Because this analysis compares the research preferences in subject areas instead of the absolute research output of universities consequently the cosine distance is more appropriate than Euclidean distance. Cosine distance refers to cosine of the angle between two vectors. Generally, the angle between two vectors is used as a measure of divergence between the vectors. A cosine value of 0 means that the two vectors are at 90° to each other (orthogonal) and have no match. The closer the cosine value to 1, the smaller the angle and the greater the match between vectors. (Singhal 2001; Zhao and Suzuki 2015; Zhigang et al. 2017; Lin et al. 2018).

The publications of each research university in several subject areas were counted, and the disciplinary distribution vector of every research university was constructed to calculate the degree of discipline similarity between any two research universities based on cosine similarity formula. After calculating the similarity of the research universities, we applied the method of Agglomerative Hierarchical Clustering.

Agglomerative hierarchical clustering

Cluster analysis allows to identify the natural structure of a dataset and also to categorize the objects into different clusters where objects within a same cluster are quite similar to each other (Arbelaitz et al. 2013). Hierarchical clustering (Zhang et al. 1996) shows a hierarchical structure of the input data set instead of only one partition. It successively seeks to build a hierarchy of clusters (presented in a dendrogram) via two types of strategies: Agglomerative hierarchical clustering algorithm or AGNES (agglomerative nesting) (bottom–up) and Divisive Hierarchical clustering algorithm or DIANA (divisive analysis) (top down).

Such categorization is inspired from the mechanism of grouping the objects whether bottom up or top–down approach. AHC is considered as a bottom–up hierarchical approach where each object is set in a separated cluster (Bouguettaya et al. 2015) then AHC will merge such clusters into larger clusters. The process continues until a specific termination has been reached. A complete linkage algorithm aims to identify the similarity between two clusters by measuring two nearest data points that are located in different clusters. Hence, the merge will be done between the clusters that have a minimum distance (most similar) between each other (Barirani et al. 2013; Sammour 2019).

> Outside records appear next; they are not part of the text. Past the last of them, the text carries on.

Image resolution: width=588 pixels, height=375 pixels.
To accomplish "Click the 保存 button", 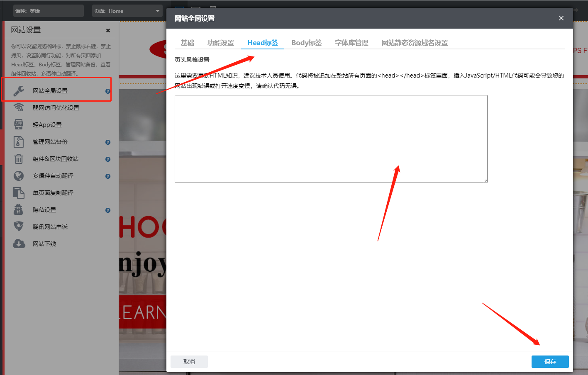I will 550,362.
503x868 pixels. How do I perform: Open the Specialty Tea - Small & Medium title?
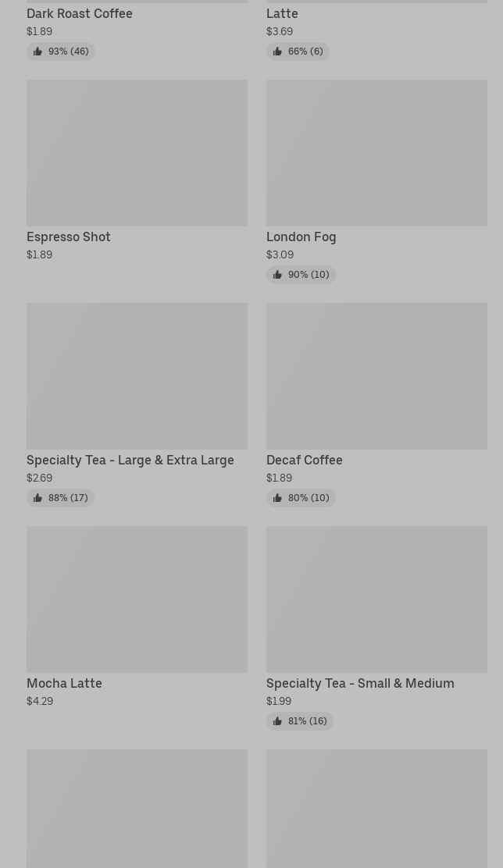(360, 683)
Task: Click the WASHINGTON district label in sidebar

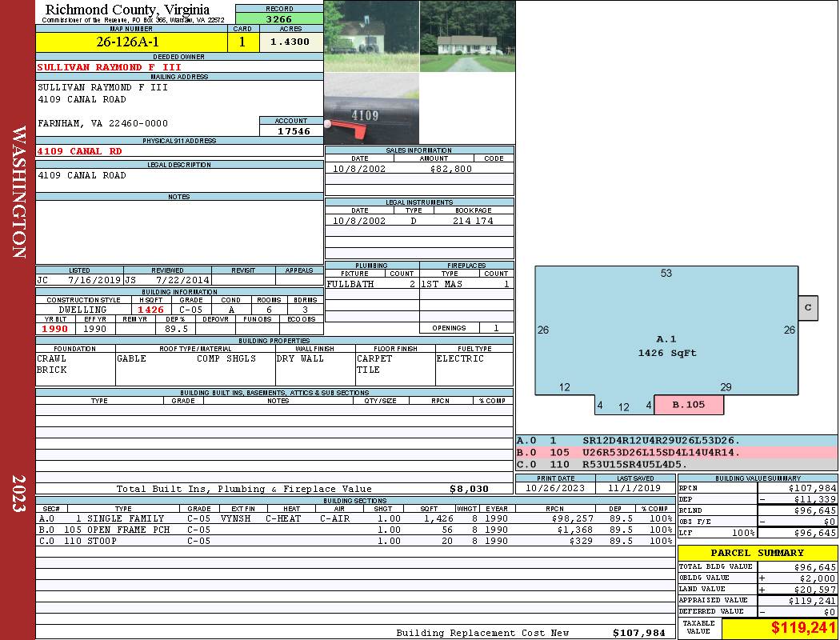Action: pyautogui.click(x=18, y=192)
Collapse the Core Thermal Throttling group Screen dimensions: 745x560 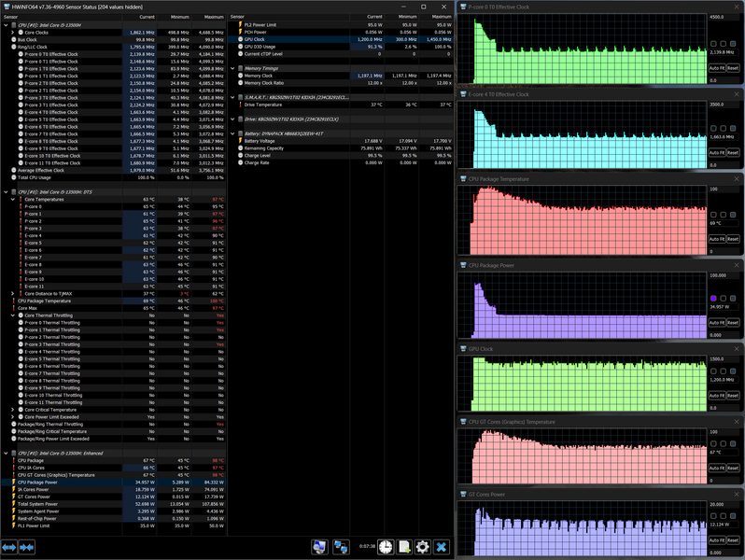point(14,315)
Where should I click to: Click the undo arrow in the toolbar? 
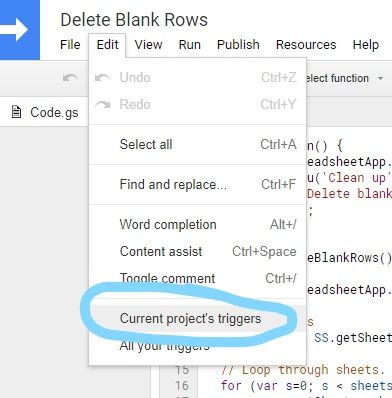point(70,78)
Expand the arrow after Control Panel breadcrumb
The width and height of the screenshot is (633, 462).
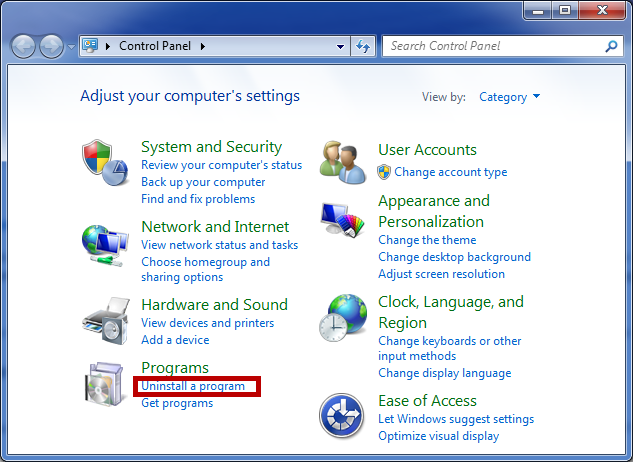coord(203,46)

The text mining function of VOSviewer (van Eck and Waltman 2011) was chosen to create a map based on the text used in the title and abstract fields of research universities publications. We chose fractionalization and binary counting and selecting 5 as the minimum number of documents in which a term is required to occur in order to remain in the analysis. The number of terms that meet the threshold was 2500. Terms that do not occur in a sufficiently large number of documents have now been removed from the analysis. Among the remaining terms, we proposed to keep 60% of the terms that should remain in the analysis. VOSviewer removed from the analysis the terms that appear to be least relevant (van Eck and Waltman 2017; Waltman and van Eck 2013; Waltman et al. 2010). At the same time, we use a thesaurus file to remove non-informative terms and to merge terms that are synonyms. A thesaurus file is a plain text file consisting of two tab-delimited columns.

Results

Overview scientific performance research universities

In Table 1 we can observe indicators to measure research performance of the top 20 research universities. We extracted indicators from THE 2020 (overall, research, citations) and we applied metrics from SciVal (scholarly output, citation count, collaboration, etc.)

Table 1 Indicators applied to top 20 research universities

The three universities with the highest THE general score are University of Oxford, California Institute of Technology and University of Cambridge. According to the THE indicators we can confirm that University of Oxford had the highest score in Research (99.6) and Stanford university excelled others in the Citations metric (99.9). Regarding to SciVal metrics Harvard university produced the largest number of publications (149,867) and also obtained the largest amount of citations (2,843,045). Massachusetts Institute of Technology (MIT) achieved the highest average of citations per publication (20.6).

ETH Zurich was the most collaborative university with a 65% of its papers in collaboration. Stanford university succeeded in collaboration impact (27.4) and in the FWCI (2.66). California Institute of Technology published the highest percentage in output in top 10% citation percentiles (32.7). It is maybe worthwhile to mention that the Jet Propulsion Laboratory, a federal owned lab funded by NASA, is operated as a division of California Institute of Technology partially it may explain the high position of the university in metrics. Massachusetts Institute of Technology (MIT) had the highest percentage of publications in top 10% journal percentiles (53.8).

Regarding to Academic-Corporate Collaboration and Academic-Corporate Collaboration Impact, Massachusetts Institute of Technology (8.7) and Yale University (57.4) highlighted in these indicators from others.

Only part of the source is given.